I think of you when I think of trains, of your purple fingernails tapping the window and the tip of your tongue worrying the inside of your left cheek. The countryside is slipping past—cows, heather, bails of golden hay, celadon skies, trees shaped like the backs of bent pilgrims, everything present to itself—as we glide over the rails. I locked eyes with you before I sat and pulled a book from my bag, something by Mann I couldn’t focus on because I had already been caught in the thick headlights of your gaze.

And now we are sitting here, as time too—a bang, a meteor in the Yucatan, shale, the death of an archduke, certain cloud shapes against a dark horizon from evenings we’ve lived before, listening to the sound of distant rain—passes us by, in a courtly dance. And I keep telling myself after this chapter, this paragraph, this sentence, this word I’ll put the book down, I’ll stop writing this essay, and ask your name. Your name could be anything. The moment is always passing.
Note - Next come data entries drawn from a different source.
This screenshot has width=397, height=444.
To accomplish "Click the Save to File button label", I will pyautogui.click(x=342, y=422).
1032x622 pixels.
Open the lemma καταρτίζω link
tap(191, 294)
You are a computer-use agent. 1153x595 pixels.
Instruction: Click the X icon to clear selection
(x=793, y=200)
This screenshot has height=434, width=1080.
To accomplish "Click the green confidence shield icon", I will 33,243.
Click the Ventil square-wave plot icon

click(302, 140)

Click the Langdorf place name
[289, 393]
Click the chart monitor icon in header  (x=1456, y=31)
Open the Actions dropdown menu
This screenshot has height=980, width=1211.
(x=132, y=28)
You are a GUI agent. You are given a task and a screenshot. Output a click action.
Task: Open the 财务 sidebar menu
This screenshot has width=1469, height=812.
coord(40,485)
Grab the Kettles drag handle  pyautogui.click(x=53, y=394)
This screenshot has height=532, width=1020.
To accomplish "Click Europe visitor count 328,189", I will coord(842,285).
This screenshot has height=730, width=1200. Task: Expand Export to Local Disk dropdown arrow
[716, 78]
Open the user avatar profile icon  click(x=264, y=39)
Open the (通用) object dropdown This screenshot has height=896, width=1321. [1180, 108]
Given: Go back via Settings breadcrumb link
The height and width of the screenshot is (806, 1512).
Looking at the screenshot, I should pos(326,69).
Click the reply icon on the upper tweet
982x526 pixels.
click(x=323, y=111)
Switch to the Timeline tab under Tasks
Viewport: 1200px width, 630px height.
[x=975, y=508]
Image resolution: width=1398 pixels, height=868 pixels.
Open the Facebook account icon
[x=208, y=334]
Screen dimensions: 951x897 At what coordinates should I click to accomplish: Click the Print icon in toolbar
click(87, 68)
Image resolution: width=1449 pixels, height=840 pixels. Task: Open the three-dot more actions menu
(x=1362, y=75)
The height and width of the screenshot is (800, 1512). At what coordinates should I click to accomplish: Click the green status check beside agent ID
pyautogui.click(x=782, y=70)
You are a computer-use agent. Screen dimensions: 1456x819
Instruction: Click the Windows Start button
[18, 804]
Years from now, we’ll tell the story to a disinterested couple over a bottle of port, how we met on a train traveling to the South of France. We’ll leave out the part about my hand shaking, the weak coffee, the waiter’s pencil thin mustache, a chip in the side of your cup, because we’ll have forgotten them beneath the avalanche of days. We’ll lay awake at night after the visiting couple leaves, dissecting the evening like a cadaver, reflecting on how strange it was that we were once nameless to each other, these two people who are now so tired of one another’s hair, skin, eyebrows and harmless jokes. We’ll lie in our bed and wish our bodies belonged to strangers waiting in some distant city for a connection to bring them home.